The Curator’s Dilemma

We live in a world with immediate access to any content we want, whenever we want it–and a lot of it. With cheap production tools and omnipresent distribution outlets, anyone with a laptop can make films, and a lot of people seem to want to.

Hot on the heels of this expansion in our content supply comes the debate surrounding how best to sort our creative surfeit. It goes without saying that independent filmmakers are going to continue to increase in numbers. Movies are going to continue to compete for audiences on yet more distribution platforms. We – as an industry – thus need to develop good systems to help promote their discovery, and much of the discussion around these systems has centered on DIY distribution and marketing strategies. But there is a fundamental part of the puzzle that is missing, put to evidence by the fact that most filmmakers are having difficulties – still – finding their audience.

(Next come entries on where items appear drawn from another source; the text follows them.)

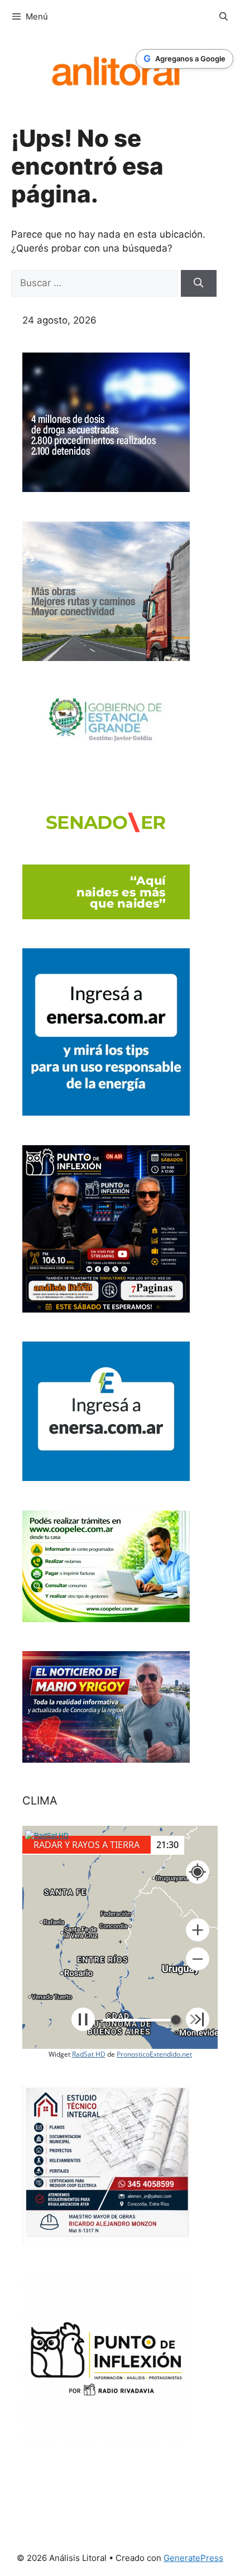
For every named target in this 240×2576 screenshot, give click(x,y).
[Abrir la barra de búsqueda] (223, 16)
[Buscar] (199, 283)
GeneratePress (193, 2558)
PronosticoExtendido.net (154, 2054)
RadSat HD (88, 2054)
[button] (197, 1930)
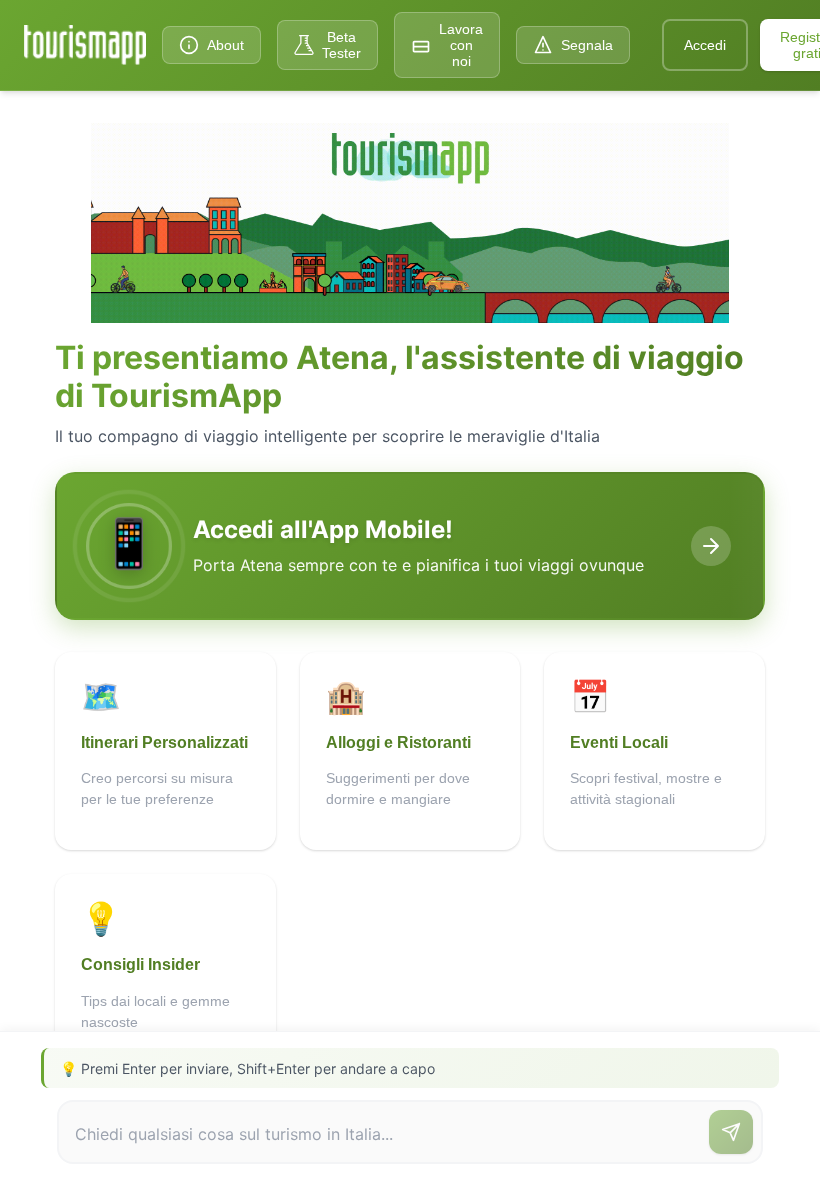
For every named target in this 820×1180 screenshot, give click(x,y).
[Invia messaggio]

Curation has become fundamental to the issue of audience building. Indeed, it can serve a crucial role in corralling attention spans in what Lance Weiler dubs the “digital attention economy”. To that end, a new crop of curators have come to the fore in an attempt to create new access points for filmmakers. But how are their efforts helping to further promote, support and sustain independent filmmakers, if at all?

NEW CURATORS

Among the most prominent contemporary curators is Gavin McInnes, co-founder of Vice and, more recently, streetbonersandtvcarnage.com. A maverick curator/producer hybrid, he is devoted to a simple and intuitive premise: “I basically do exactly what I’ve always been doing: making jokes and picking fights [and showing] stuff I like.”